Supplied text section start

The Civil Rights Bill of 1957 was going to suffer the same fate as the civil rights bills of 1950, and 1948, and 1946, and 1944, and 1938, and 1936. There was not going to be a vote on it on the floor. It was going to die, in a filibuster, on the motion to bring it to the floor. The dam that for so long had held back the tide of social justice was going to hold it back again. Civil rights was going to lose. Lyndon Johnson was going to lose.

J
IM
R
OWE HAD TOLD HIM
that it was “most important” that he “get all the credit” for a bill, but what if at the end of the day there was no credit to be gotten, but only, as in every civil rights fight of recent decades, blame? Desperately as he was attempting to find a compromise, therefore, his attempts were cloaked in secrecy. Unavailable to reporters for almost two weeks down on the ranch, the Majority Leader was hardly more available after his return to Washington; there was no leaking to journalists—indeed, almost no contact with them. His decision to allow Knowland to introduce the motion calling up the bill was evidence of his fears that it wouldn’t pass, and in other ways too he kept a low profile. Rising at the beginning of the July 8 session to announce the “Order of Business,” he did so not by laying out the order, as was his prerogative—a prerogative, of course, which he was customarily adamant in exercising—but by announcing that the Minority Leader would do so instead. The Senate’s pending business, Johnson said, was an emergency measure to authorize construction by Robert Moses and New York State of a huge power dam on the Niagara River to replace one washed away by a flood, but, Johnson said, “I am informed that the distinguished Minority Leader” is about to make a motion to bring up the civil rights bill, and, he said, “I should like to inform all my colleagues that the Minority Leader, in his usual gracious and courteous manner, has told me” that after he makes the motion “he and those who support him will resist any motion to proceed to other business” until the civil rights bill is finally disposed of. As he was speaking, standing at his front-row center desk, Knowland rose to stand at
his
front-row center desk, almost at Johnson’s elbow, and confirmed that what Johnson was saying was correct. Three senators—New York’s Javits and Ives and Robert Kerr, whose Public Works Committee had considered the Niagara situation—jumped to their feet to protest that that situation was, in Kerr’s words, an “extreme emergency” which must be acted upon immediately. “This measure must have the right of way,” Ives said. Johnson said he certainly agreed. “The Senator from New York understands, I am sure, that I heartily favor the [Niagara] bill.” But, he said, it was not his decision to make. “Mr. President, the Minority Leader has pointed out that he does not intend to have other proposed legislation brought before
the Senate.” He was washing his hands of the situation, Lyndon Johnson said. “That is the decision of the Minority Leader, and, I assume, of this administration. They will have to accept the responsibility for it.” Since the day he had assumed the majority leadership, Lyndon Johnson had insisted on keeping strict control of the Senate’s schedule. Now he was abdicating that control. The most accurate indication of the true chances for passage of a civil rights bill was the fact that, in William S. White’s words, “Mr. Johnson, normally in control of Senate procedure, now in effect folded his arms.” Another indication came every afternoon, when newspaper photographers sent in messages to senators asking them to come to the Senate Reception Room to be photographed. Knowland, “the untitled leader of the civil rights coalition,” as White described him, invariably came out to be photographed studying the civil rights bill. Russell and Ervin posed together, intently studying it. Lyndon Johnson declined to be photographed. He was trying to distance himself as much as possible from what was likely to happen.

Supplied text section end

# Questions on the material
**a.** Revise the stretch from "The Civil Rights Bill of" through "Johnson was going to lose." in the account of the 1957 civil rights bill, putting "procedural stall" wherever "filibuster" appears.
**b.** Answer these from the account of the 1957 civil rights bill:
(i) Whose Public Works Committee had considered the Niagara situation?
(ii) Which two senators posed together studying the civil rights bill?
(iii) How did Lyndon Johnson respond to the photographers' requests?
**c.** Resume the account of the 1957 civil rights bill after its final sentence.
The records that come next have no connection to the account of the 1957 civil rights bill.

Records supplied section start

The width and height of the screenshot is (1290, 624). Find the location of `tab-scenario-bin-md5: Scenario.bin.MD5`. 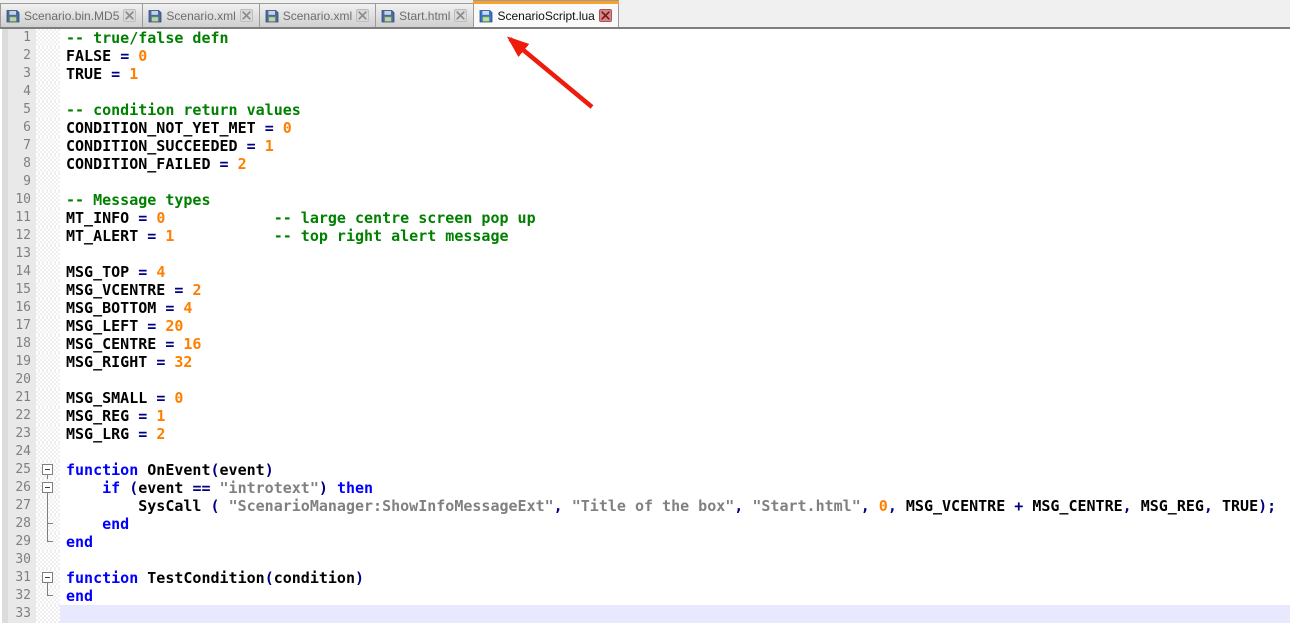

tab-scenario-bin-md5: Scenario.bin.MD5 is located at coordinates (72, 15).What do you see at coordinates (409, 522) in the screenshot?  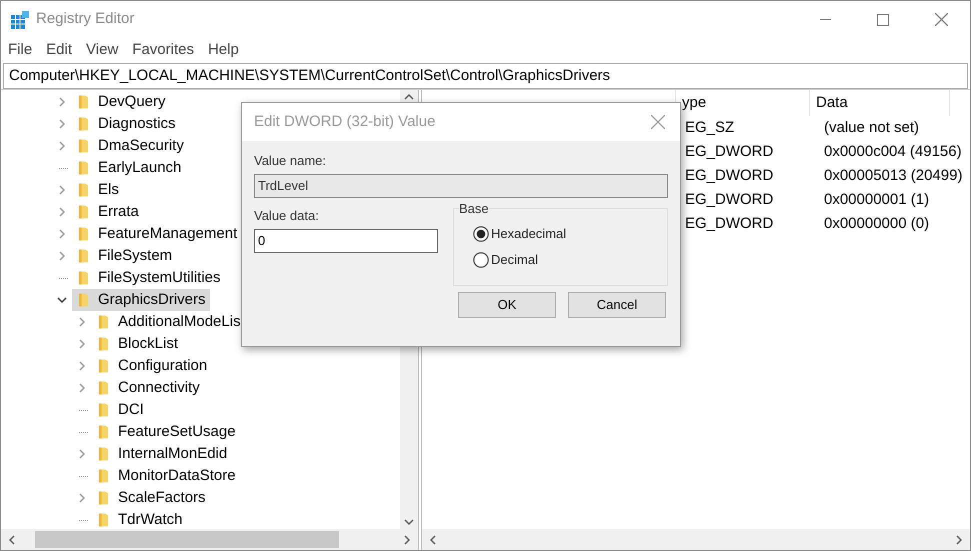 I see `scroll-down-icon` at bounding box center [409, 522].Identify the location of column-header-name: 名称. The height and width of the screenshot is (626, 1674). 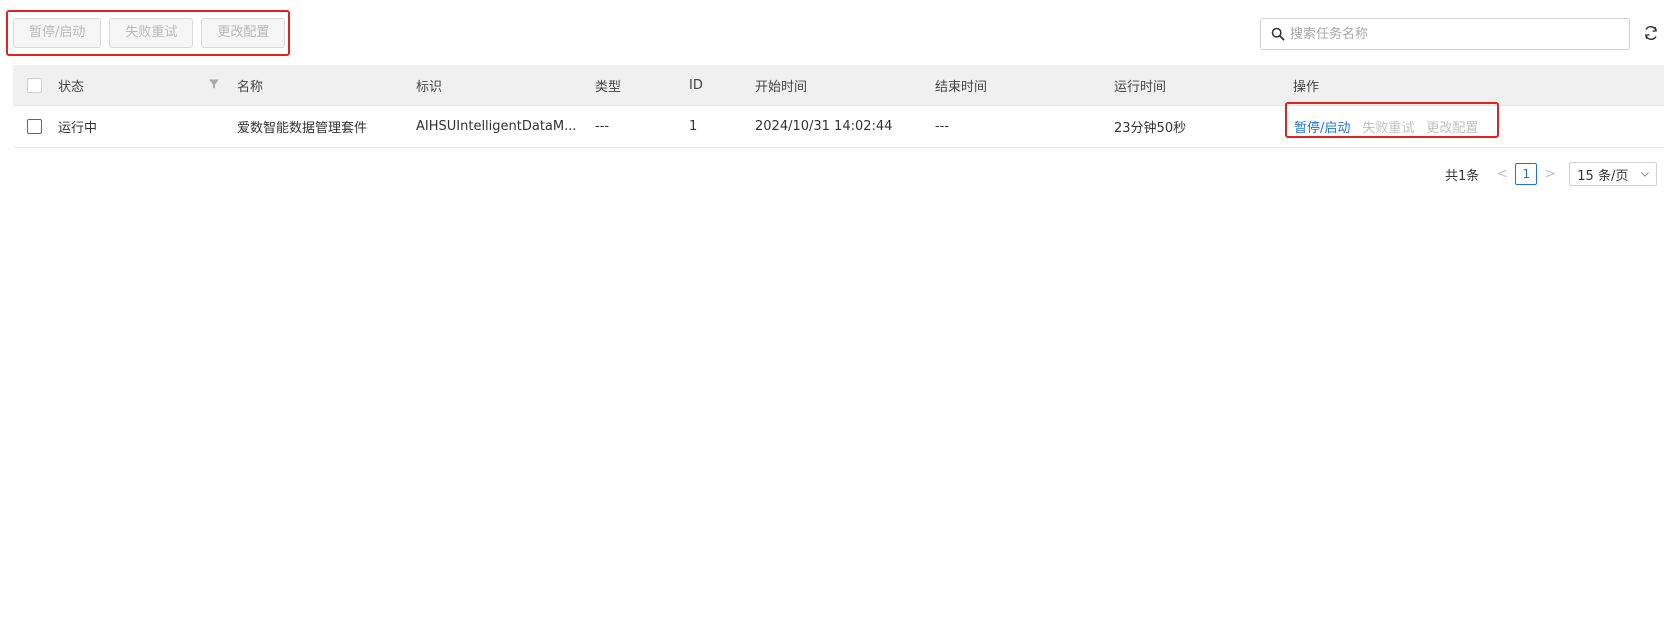
(250, 85). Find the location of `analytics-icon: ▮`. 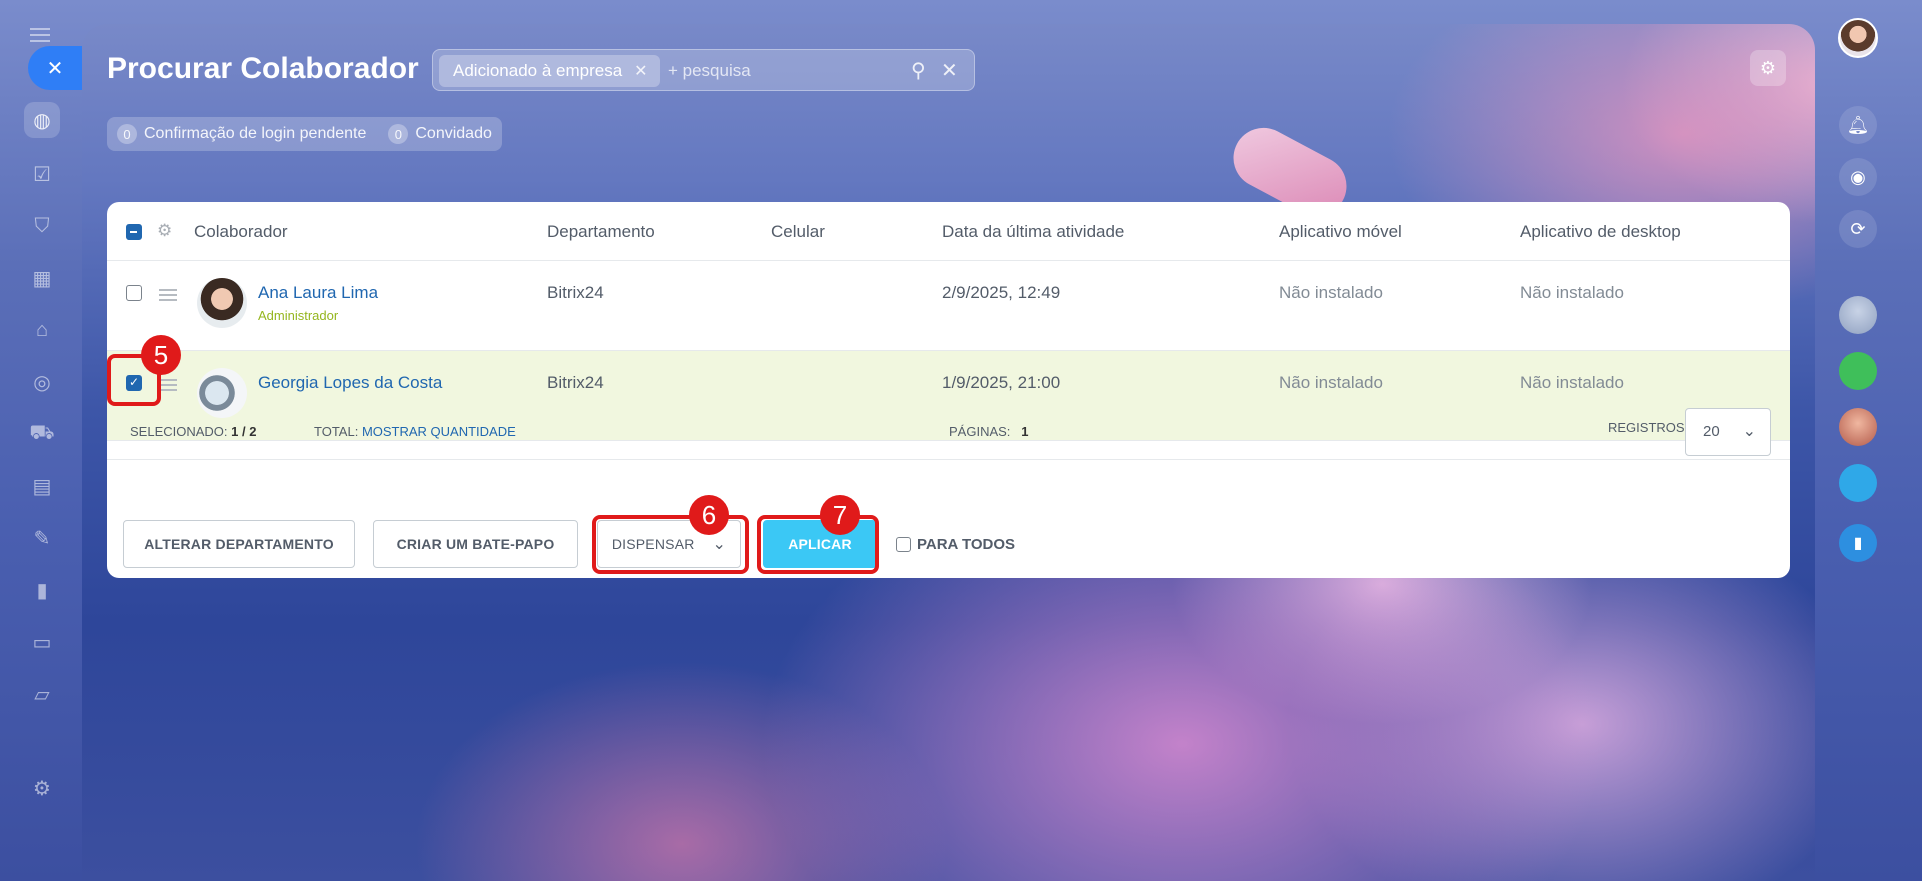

Records supplied section end

# Responses by task
**a.**
The Civil Rights Bill of 1957 was going to suffer the same fate as the civil rights bills of 1950, and 1948, and 1946, and 1944, and 1938, and 1936. There was not going to be a vote on it on the floor. It was going to die, in a procedural stall, on the motion to bring it to the floor. The dam that for so long had held back the tide of social justice was going to hold it back again. Civil rights was going to lose. Lyndon Johnson was going to lose.

**b.**
(i) Robert Kerr's.
(ii) Russell and Ervin.
(iii) He declined to be photographed.

**c.**
H
ARDLY HAD THE FOURTH DAY
of debate—Thursday, July 11—begun when two statements made it apparent that the gulf separating the two sides on Part III was as wide as ever. Stennis of Mississippi said Part III “should be stricken”—all of it. McNamara of Michigan demanded that none of it be stricken—that the bill be passed with its “basic provisions” intact. When McNamara sat down, furthermore, Javits stood up to express his concern over the failure by the Senate to take action on New York’s “vital” Niagara bill—and Knowland’s reply showed how adamant he was about any action that might weaken the position of the civil rights forces. The Niagara bill would not be brought up, Knowland said, until the civil rights legislation was disposed of.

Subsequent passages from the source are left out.